Quoted passage -

○ ○ ○ ○

Thursday, November 6, 2014

The Road Less Traveled


“I took the road less traveled by, and that has made all the difference…..”

Sometimes we get so wrapped up in the chaos and struggle of a journey that we forget where it all started in the first place. Two weeks ago I received a beautiful reminder.

It was my soon to be sister-in-law’s 21st birthday and Andy and I paid her a surprise visit while she was studying in the library at Carroll College. I don’t honestly think I’ve stepped foot inside that building since graduating. We wandered the two floors, weaving in and out of bookshelves and study cubes, trying to find her.  We walked by a shelf containing all of the bound theses that seniors from over the years have slaved away at to finish. My eyes scrolled over the book spines desperately searching for my own name. Finally, on the shelf with the other 2009 theses, I saw my last name and thesis title etched into the blue binding. I pulled it off the shelf and then stood there for a moment just staring down at the book in my hands.

○ ○ ○ ○

Recorded data -
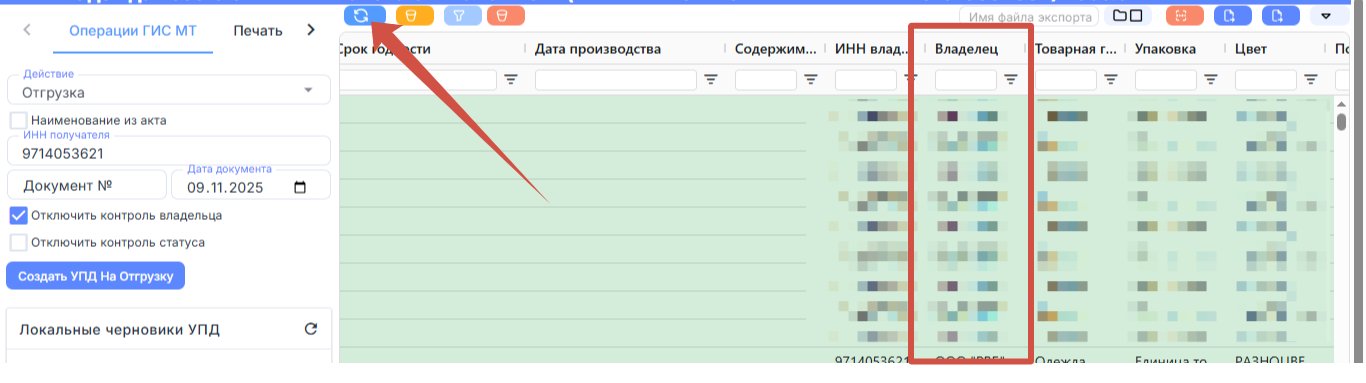Uncheck Отключить контроль владельца

[x=18, y=215]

○ ○ ○ ○

Set exercise - In the post above about the road less traveled, why were the writer and Andy at the Carroll College library, and why did they wander its two floors?

Solved exercise - It was the writer's soon-to-be sister-in-law's 21st birthday, and they paid her a surprise visit while she was studying in the library. They wandered the two floors, weaving through the bookshelves and study cubes, to find her.